WHAT YOU ARE ASKED TO DO: The answer consists of the lines from the line holding "Screen dimensions: 564x369" through the last line of the entries, retyped exactly, and nothing else. No pictures belong in it.

EXERCISE DATA:
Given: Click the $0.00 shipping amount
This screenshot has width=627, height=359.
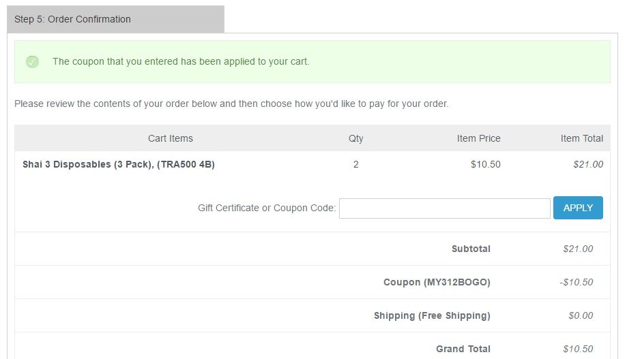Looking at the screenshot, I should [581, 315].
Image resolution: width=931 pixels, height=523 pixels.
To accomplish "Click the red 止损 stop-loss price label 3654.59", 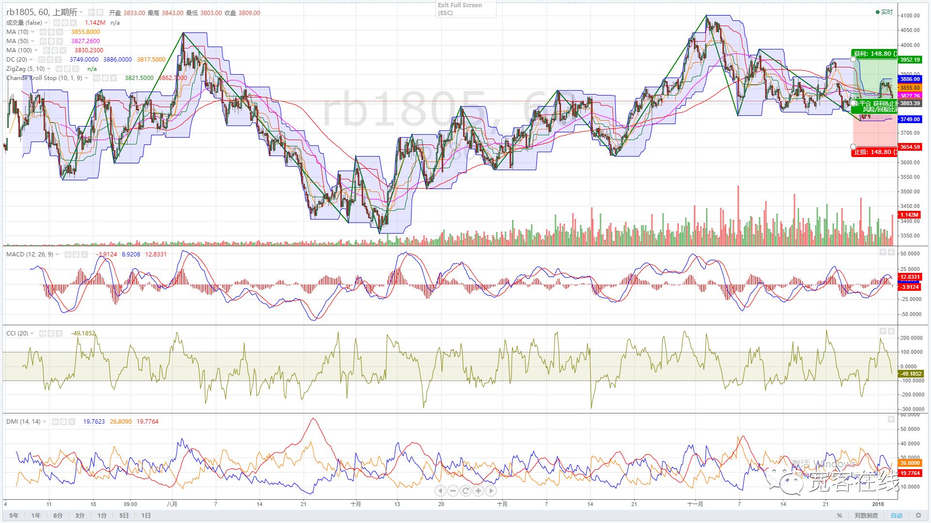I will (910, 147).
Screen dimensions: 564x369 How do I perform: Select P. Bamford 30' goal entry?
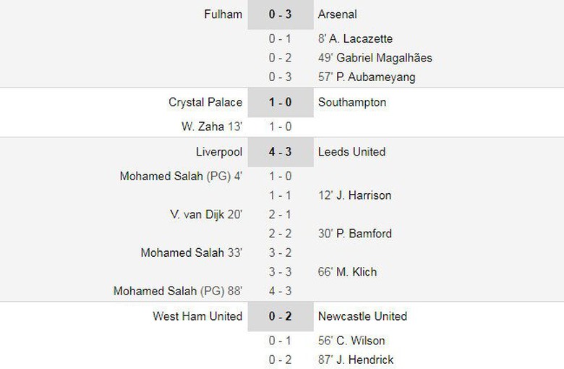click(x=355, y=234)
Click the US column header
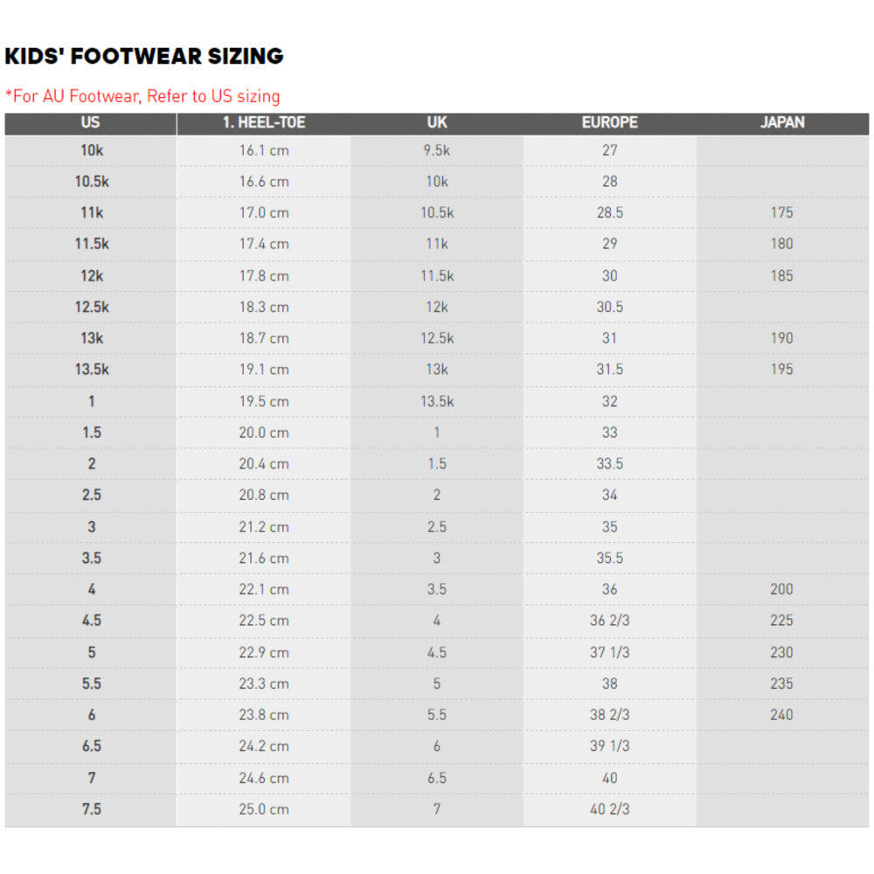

EXPECTED ANSWER:
Screen dimensions: 564x369 How do I perform: Select P. Bamford 30' goal entry?
click(x=355, y=234)
Click the US column header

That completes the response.